When we mention big data in respect of 1010data, you can think in terms of tables with tens of billions of rows of data being manipulated/analyzed as if they were in a spreadsheet, with a wide range of statistical, text and other functions being applied to them. A significant aspect of the company’s capability is that such operations are carried out very quickly and hence the data analyst works in an interactive manner with the data set he or she is interested in.
What Do Companies Do with Analytical Data?
Here’s what interested us in our conversation with Sandy Steier of 1010data:
1. One of the company’s customers stores and works on a table that has about half a trillion rows of data. That is a massive amount of data to analyze at one go. This may set some kind of record or it may not – who’s to tell? But it certainly qualifies as genuinely big data. This single statistic speaks to the likelihood that there is probably no size of table that a company would not want to analyze interactively if it could. In our view interactive analysis is the ideal for a data analyst (if only those goddam computers weren’t so impossibly slow).
2. The average number of tables that 1010data’s customers actually hold is somewhere in the region of 2,000 to 3,000. Think about that. Even if some of those tables are discarded tests or no longer active, that’s a really big number. And since 1010data customers pay by usage there’s probably an incentive for customers not to be profligate with the resources they consume. So even if half of those tables could be archived or deleted, that is a large number of tables.

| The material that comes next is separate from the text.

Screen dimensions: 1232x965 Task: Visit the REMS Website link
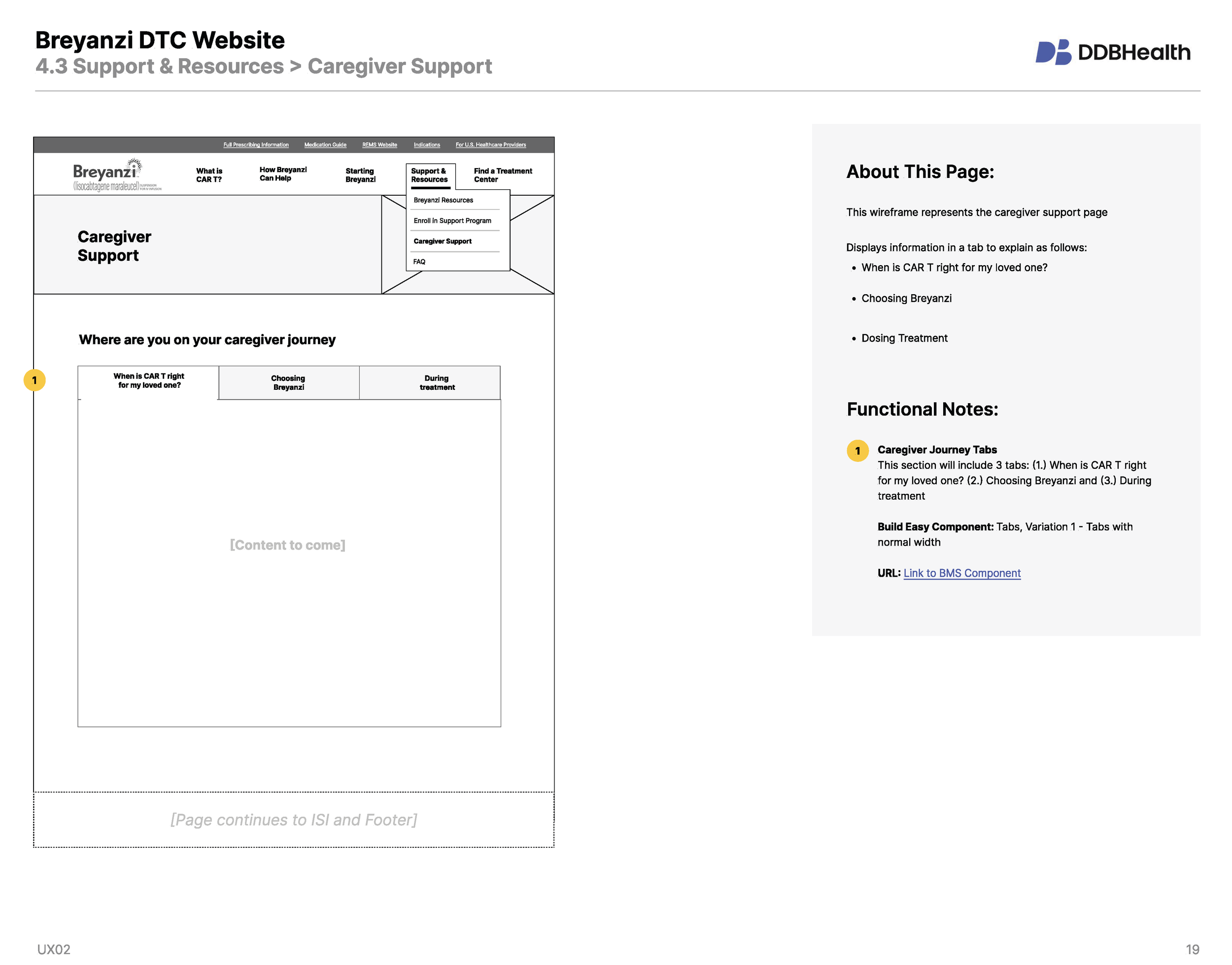(x=379, y=144)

In our view, this speaks to the fact that, among 1010data’s customers at least, the amount of data analysis that is going on is extensive, occupies a good many staff and covers many aspects of the business.

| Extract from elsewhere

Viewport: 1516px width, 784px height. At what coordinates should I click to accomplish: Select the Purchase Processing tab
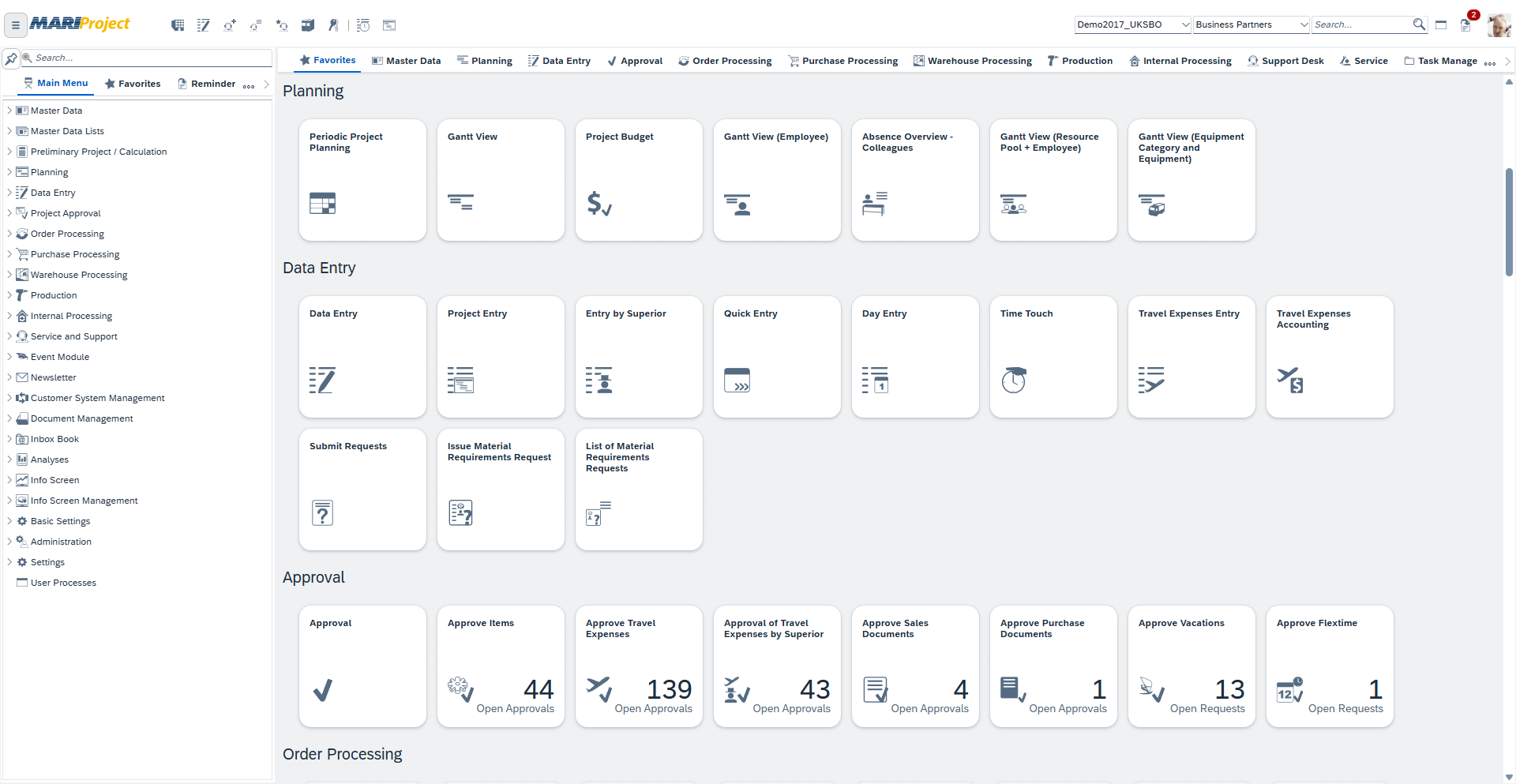click(842, 60)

What we are beginning to see emerge can be thought of as “The Evidence-Based Business.” Businesses who operate mainly on the basis of analytical intelligence certainly qualify for that title. Such businesses are not entirely new; insurance companies have operated that way for many years and, more recently, so have trading banks. Google, to some degree, pioneered this mode of operation, and other web-based businesses have imitated it. But now we see this spreading to many other sectors.
A final point that emerged from our breifing with 1010data is that some of its customers are sharing their data in a commercial manner by renting access to partenrs. One of 1010data’s customers actually runs its data warehouse – hosted entirely by 1010data – at a profit due to the revenue it receives from its data sharing arrangements.
This is an interesting “straw in the wind.” The direct market for data has existed for a long time and has experienced very little innovation. This kind of operation is, as far as we know, new and could usher in a distinctively different way to profit from data. This may be an opportunity that many companies could seize.